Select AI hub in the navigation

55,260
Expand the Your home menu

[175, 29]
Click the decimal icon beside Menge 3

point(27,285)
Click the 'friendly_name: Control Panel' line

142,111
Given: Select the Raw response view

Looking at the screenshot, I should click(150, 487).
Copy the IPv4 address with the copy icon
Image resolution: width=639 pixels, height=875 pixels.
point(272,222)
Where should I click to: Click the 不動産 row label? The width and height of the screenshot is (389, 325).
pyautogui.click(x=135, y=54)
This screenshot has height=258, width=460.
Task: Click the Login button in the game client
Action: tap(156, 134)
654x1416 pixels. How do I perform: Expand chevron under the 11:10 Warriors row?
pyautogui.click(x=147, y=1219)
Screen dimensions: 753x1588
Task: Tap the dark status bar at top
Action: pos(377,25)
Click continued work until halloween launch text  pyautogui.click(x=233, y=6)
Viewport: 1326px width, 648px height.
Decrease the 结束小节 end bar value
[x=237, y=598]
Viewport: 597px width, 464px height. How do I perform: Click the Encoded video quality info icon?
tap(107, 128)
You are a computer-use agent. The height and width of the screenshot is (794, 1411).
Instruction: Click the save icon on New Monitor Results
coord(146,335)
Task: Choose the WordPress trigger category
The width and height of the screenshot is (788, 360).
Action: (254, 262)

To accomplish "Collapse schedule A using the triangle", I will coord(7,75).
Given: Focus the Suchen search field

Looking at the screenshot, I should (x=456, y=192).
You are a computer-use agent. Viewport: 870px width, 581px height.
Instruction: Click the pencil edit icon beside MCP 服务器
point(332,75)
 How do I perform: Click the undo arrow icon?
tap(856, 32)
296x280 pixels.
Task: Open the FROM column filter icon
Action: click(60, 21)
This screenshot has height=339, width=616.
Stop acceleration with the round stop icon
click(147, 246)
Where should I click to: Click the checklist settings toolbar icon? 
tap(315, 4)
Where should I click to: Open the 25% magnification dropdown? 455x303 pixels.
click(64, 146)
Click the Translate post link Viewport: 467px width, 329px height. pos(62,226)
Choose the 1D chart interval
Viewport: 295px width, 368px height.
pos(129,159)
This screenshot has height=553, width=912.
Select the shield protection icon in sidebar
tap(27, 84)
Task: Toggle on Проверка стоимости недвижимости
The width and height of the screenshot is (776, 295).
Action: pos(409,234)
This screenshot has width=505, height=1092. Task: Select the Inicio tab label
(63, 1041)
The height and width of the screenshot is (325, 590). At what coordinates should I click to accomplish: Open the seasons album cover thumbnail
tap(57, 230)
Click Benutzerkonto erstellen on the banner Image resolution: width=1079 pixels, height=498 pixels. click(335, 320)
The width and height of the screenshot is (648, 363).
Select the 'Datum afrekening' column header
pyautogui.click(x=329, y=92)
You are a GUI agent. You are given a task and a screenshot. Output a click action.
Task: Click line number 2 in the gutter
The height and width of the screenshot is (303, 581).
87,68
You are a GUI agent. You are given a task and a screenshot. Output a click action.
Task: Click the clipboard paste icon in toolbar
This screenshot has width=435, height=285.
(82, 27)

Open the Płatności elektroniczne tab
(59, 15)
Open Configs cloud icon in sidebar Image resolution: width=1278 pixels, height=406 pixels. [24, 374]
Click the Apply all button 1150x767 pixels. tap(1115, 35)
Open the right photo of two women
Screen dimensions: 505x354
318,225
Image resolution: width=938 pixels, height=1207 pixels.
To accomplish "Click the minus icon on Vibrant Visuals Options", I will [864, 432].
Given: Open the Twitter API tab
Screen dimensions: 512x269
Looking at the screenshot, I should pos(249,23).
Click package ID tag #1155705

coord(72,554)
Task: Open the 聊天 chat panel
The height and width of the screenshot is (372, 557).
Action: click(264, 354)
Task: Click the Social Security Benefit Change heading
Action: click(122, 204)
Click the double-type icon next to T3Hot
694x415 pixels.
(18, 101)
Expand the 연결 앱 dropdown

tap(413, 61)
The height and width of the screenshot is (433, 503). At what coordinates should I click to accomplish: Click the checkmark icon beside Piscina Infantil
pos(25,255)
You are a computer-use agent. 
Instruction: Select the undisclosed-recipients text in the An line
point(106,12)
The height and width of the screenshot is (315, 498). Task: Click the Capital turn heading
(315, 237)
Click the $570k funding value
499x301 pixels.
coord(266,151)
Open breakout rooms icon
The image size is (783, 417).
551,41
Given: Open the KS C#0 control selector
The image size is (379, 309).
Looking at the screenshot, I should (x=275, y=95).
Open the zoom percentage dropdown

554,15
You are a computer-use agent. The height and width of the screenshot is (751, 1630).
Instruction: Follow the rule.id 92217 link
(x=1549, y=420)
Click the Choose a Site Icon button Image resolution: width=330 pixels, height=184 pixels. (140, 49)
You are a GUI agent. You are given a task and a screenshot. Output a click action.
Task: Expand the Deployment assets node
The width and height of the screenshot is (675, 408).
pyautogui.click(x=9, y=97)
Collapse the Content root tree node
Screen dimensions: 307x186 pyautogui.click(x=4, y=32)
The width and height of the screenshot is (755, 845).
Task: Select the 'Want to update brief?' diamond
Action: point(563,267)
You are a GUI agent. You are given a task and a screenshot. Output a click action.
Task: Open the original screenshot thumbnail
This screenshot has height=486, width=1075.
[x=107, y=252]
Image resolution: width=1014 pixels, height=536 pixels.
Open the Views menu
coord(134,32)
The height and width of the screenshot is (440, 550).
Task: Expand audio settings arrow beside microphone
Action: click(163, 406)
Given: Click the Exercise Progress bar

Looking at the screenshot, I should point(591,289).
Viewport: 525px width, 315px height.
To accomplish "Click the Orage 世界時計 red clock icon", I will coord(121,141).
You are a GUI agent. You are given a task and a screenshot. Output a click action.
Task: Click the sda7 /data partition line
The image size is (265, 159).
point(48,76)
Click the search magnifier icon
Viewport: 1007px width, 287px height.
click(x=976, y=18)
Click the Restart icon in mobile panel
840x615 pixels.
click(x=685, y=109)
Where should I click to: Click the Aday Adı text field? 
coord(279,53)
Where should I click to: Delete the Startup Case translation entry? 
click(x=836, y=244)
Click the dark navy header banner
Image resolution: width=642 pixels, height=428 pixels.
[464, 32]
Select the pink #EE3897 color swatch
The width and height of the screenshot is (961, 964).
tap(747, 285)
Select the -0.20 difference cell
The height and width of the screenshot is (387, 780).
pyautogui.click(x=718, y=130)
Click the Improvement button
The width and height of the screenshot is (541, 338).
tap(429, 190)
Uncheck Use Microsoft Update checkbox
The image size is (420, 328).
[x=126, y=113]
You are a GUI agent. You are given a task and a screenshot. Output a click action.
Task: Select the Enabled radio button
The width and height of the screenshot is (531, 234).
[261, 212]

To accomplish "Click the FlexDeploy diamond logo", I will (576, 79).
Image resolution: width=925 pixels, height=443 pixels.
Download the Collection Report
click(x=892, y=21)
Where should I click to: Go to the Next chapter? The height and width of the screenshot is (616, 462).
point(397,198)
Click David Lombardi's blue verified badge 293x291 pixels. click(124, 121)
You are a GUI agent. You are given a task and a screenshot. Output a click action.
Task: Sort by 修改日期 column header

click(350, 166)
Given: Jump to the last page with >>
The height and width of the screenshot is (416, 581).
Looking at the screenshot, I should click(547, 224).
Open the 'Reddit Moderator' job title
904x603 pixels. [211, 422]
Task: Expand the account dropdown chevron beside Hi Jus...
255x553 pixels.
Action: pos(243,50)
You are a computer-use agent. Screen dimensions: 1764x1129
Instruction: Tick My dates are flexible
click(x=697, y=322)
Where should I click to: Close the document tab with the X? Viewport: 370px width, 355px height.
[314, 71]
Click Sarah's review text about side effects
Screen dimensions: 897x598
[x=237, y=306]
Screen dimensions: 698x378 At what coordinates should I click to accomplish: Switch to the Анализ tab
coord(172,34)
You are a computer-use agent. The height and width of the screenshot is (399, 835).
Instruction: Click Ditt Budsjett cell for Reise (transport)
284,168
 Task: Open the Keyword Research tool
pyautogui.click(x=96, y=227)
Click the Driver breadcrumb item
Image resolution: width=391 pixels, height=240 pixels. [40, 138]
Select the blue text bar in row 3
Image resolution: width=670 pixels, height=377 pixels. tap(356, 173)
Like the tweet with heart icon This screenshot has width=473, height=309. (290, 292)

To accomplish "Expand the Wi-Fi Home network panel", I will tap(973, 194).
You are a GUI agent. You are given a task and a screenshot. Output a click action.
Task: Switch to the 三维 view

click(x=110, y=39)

________

_PROBLEM TO WORK ON_:
Using the data above, transcribe the lines that run from the line with "Image resolution: width=1014" to the line with "Given: Jump to the last page with >>", both ends kept, and output nothing else.

_ANSWER TO THE EXERCISE_:
Image resolution: width=1014 pixels, height=536 pixels.
Open the Views menu
coord(134,32)
The height and width of the screenshot is (440, 550).
Task: Expand audio settings arrow beside microphone
Action: click(163, 406)
Given: Click the Exercise Progress bar

Looking at the screenshot, I should point(591,289).
Viewport: 525px width, 315px height.
To accomplish "Click the Orage 世界時計 red clock icon", I will coord(121,141).
You are a GUI agent. You are given a task and a screenshot. Output a click action.
Task: Click the sda7 /data partition line
The image size is (265, 159).
point(48,76)
Click the search magnifier icon
Viewport: 1007px width, 287px height.
click(x=976, y=18)
Click the Restart icon in mobile panel
840x615 pixels.
click(x=685, y=109)
Where should I click to: Click the Aday Adı text field? 
coord(279,53)
Where should I click to: Delete the Startup Case translation entry? 
click(x=836, y=244)
Click the dark navy header banner
Image resolution: width=642 pixels, height=428 pixels.
[464, 32]
Select the pink #EE3897 color swatch
The width and height of the screenshot is (961, 964).
tap(747, 285)
Select the -0.20 difference cell
The height and width of the screenshot is (387, 780).
pyautogui.click(x=718, y=130)
Click the Improvement button
The width and height of the screenshot is (541, 338).
tap(429, 190)
Uncheck Use Microsoft Update checkbox
The image size is (420, 328).
[x=126, y=113]
You are a GUI agent. You are given a task and a screenshot. Output a click action.
Task: Select the Enabled radio button
The width and height of the screenshot is (531, 234).
[261, 212]

To accomplish "Click the FlexDeploy diamond logo", I will (576, 79).
Image resolution: width=925 pixels, height=443 pixels.
Download the Collection Report
click(x=892, y=21)
Where should I click to: Go to the Next chapter? The height and width of the screenshot is (616, 462).
point(397,198)
Click David Lombardi's blue verified badge 293x291 pixels. click(124, 121)
You are a GUI agent. You are given a task and a screenshot. Output a click action.
Task: Sort by 修改日期 column header

click(350, 166)
Given: Jump to the last page with >>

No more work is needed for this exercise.